What is Conda? Using Miniconda3 on the Cluster

What is Conda? Using Miniconda3 on the Cluster

Goal: Introduce conda, define some terminology, how to use on the cluster and finding help.


What is Conda?

  • Getting Started with Conda: A powerful command line tool for package and environment management that runs on Windows, macOS, and Linux.

  • Conda Documentation: Provides package, dependency, and environment management for any language.


Getting Conda: Miniconda vs Anaconda vs Miniforge

Miniconda: (<0.5G) A free minimal installer for conda. It is a small bootstrap version of Anaconda that includes only conda, Python, the packages (<70) they both depend on, and a small number of other useful packages (like pip, zlib, and a few others).

  • This is what ARCC provides.

Anaconda: (4.4G) (The Company) Anaconda® Distribution is a free Python/R data science distribution that contains:

  • Conda and Anaconda Navigator (a desktop GUI application built on conda, with options to launch other development applications from your managed environments).

  • 250 automatically-installed packages and access to the Anaconda Public Repository (>8K open-source data science and ML packages).

Miniforge: This community driven repository holds the minimal installers for Conda and Mamba (a reimplementation of the conda package manager in C++) specific to conda-forge (Community-led recipes, infrastructure and distributions for conda - the default and only channel.

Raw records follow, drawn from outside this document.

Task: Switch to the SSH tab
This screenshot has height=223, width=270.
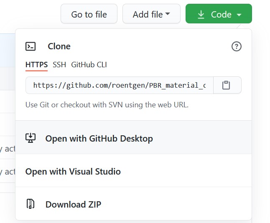Action: point(59,65)
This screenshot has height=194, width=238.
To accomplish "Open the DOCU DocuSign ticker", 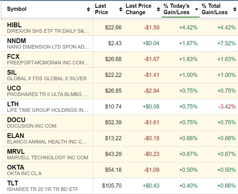I will tap(16, 120).
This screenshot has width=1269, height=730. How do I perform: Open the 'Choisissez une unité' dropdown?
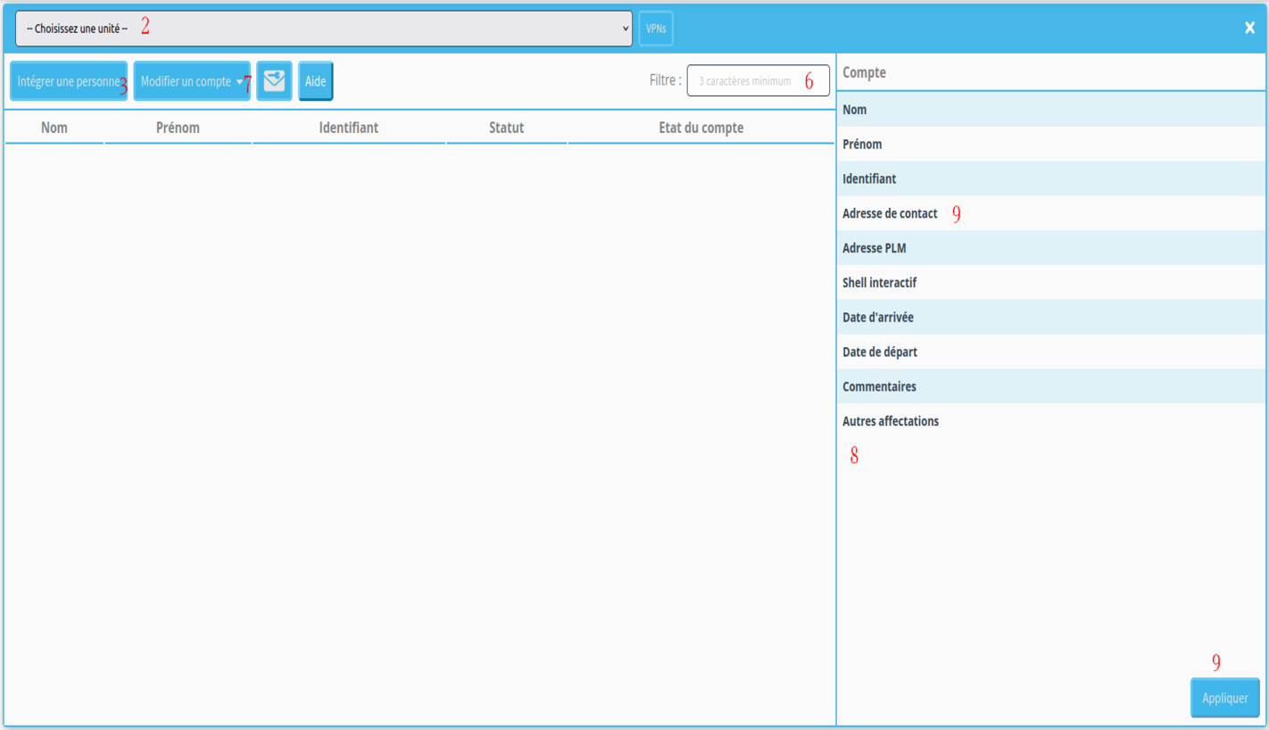(323, 29)
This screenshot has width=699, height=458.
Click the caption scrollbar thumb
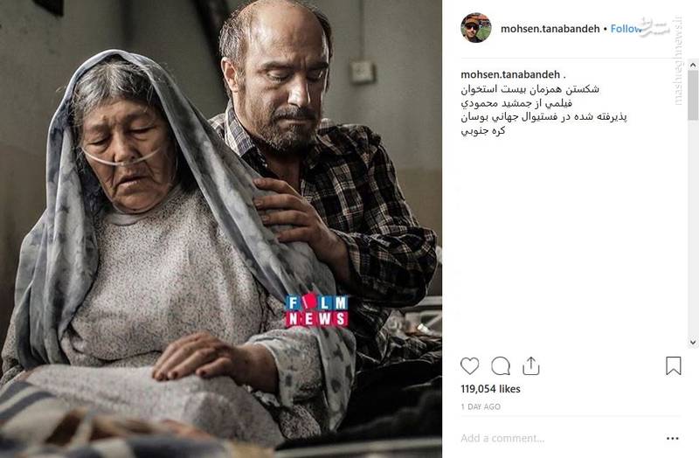pyautogui.click(x=693, y=95)
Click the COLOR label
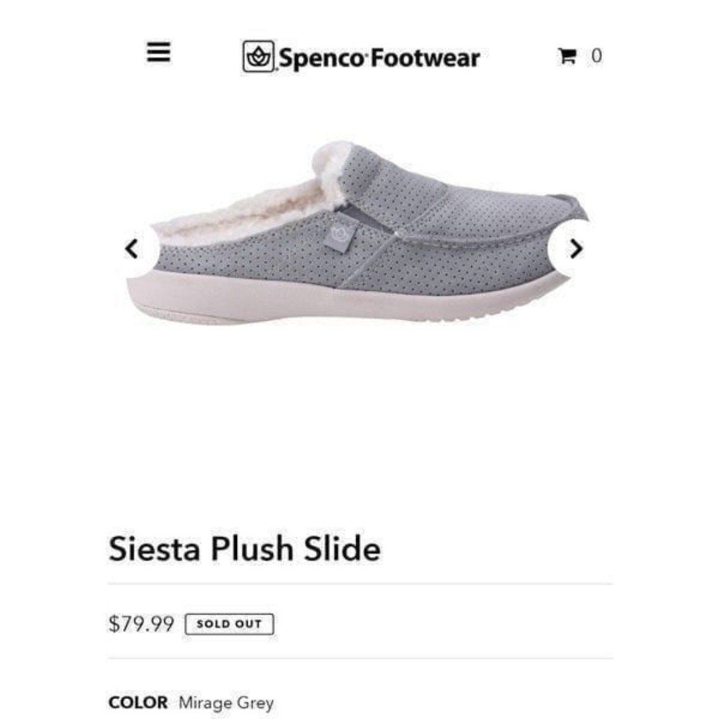This screenshot has width=719, height=719. (138, 702)
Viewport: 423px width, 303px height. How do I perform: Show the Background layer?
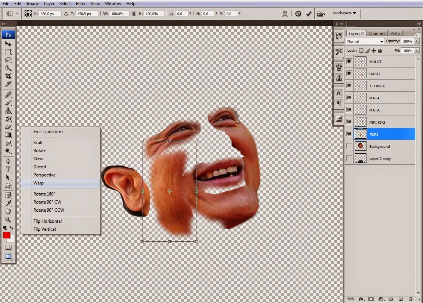(349, 146)
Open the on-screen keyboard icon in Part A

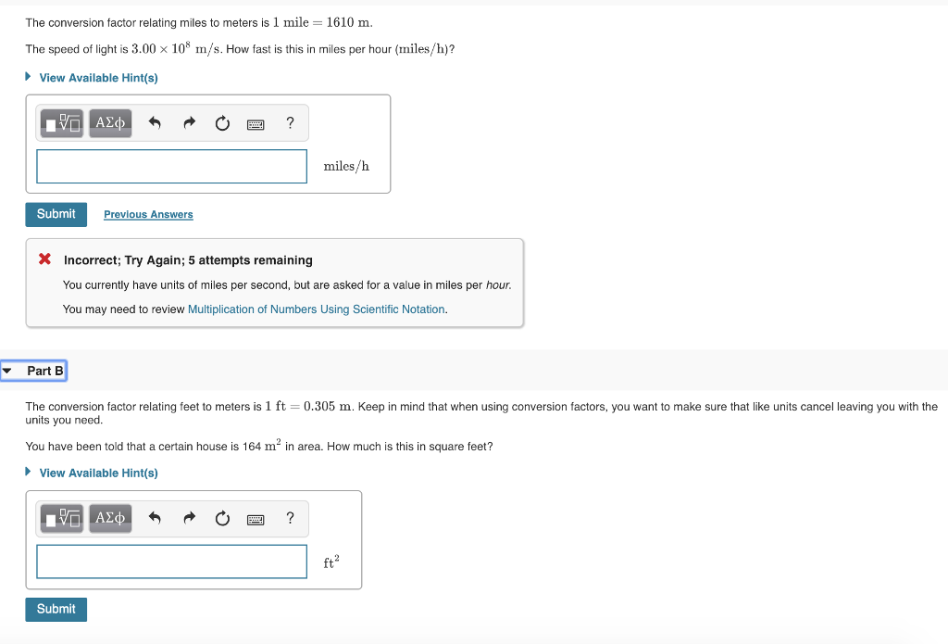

Should I use Anaconda Distribution or Miniconda?


Terminology

Glossary:

Term

Definition

Term

Definition

package manager

A collection of software tools that automates the process of installing, updating, configuring, and removing computer programs for a computer's operating system.

conda

Conda is a package manager. The package and environment manager program … that installs and updates conda packages and their dependencies.

conda package

A compressed file that contains everything that a software program needs in order to be installed and run, so that you do not have to manually find and install each dependency separately.

conda environment

A folder or directory that contains a specific collection of conda packages and their dependencies, so they can be maintained and run separately without interference from each other.

conda repository

A cloud-based repository that contains packages that are easily installed.

channels

The locations of the repositories where conda looks for packages.


Dependency Hell

The concept of dependency hell was introduced in the Module System workshop and rears its ugly head when trying to set up Python and/or R environments with a lot of packages.

Conda environments can provide a method to create self contained, independent, environments, with a focus on a specific analysis environment, removing dependency clashes across single behemoth environments.


Using Miniconda3/Conda on the Cluster

You do NOT need to install miniconda3 yourself. It is provided as pre-installed module.

[]$ module spider miniconda3 ---------------------------------------------------------------------------- miniconda3: miniconda3/24.3.0 ---------------------------------------------------------------------------- You will need to load all module(s) on any one of the lines below before the "miniconda3/24.3.0" module is available to load. arcc/1.0 Help: The minimalist bootstrap toolset for conda and Python3.

We update miniconda3 on a semi-frequent basis.

You can install miniconda and anaconda yourself - but this will modify your cluster environment.

Make sure you understand what you’re doing.


Conda Version and Help

[]$ module purge []$ module load miniconda3/24.3.0 []$ conda --version conda 24.3.0 []$ conda --help usage: conda [-h] [-v] [--no-plugins] [-V] COMMAND ... conda is a tool for managing and deploying applications, environments and packages. ... [salexan5@mblog1 ~]$ conda install --help usage: conda install [-h] [--revision REVISION] [-n ENVIRONMENT | -p PATH] [-c CHANNEL] [--use-local] [--override-channels] [--repodata-fn REPODATA_FNS] [--experimental {jlap,lock}] [--no-lock] [--repodata-use-zst | --no-repodata-use-zst] [--strict-channel-priority] [--no-channel-priority] [--no-deps | --only-deps] [--no-pin] [--copy] [--no-shortcuts] [--shortcuts-only SHORTCUTS_ONLY] [-C] [-k] [--offline] [--json] [-v] [-q] [-d] [-y] [--download-only] [--show-channel-urls] [--file FILE] [--solver {classic,libmamba}] [--force-reinstall] [--freeze-installed | --update-deps | -S | --update-all | --update-specs] [-m] [--clobber] [--dev] [package_spec ...] ...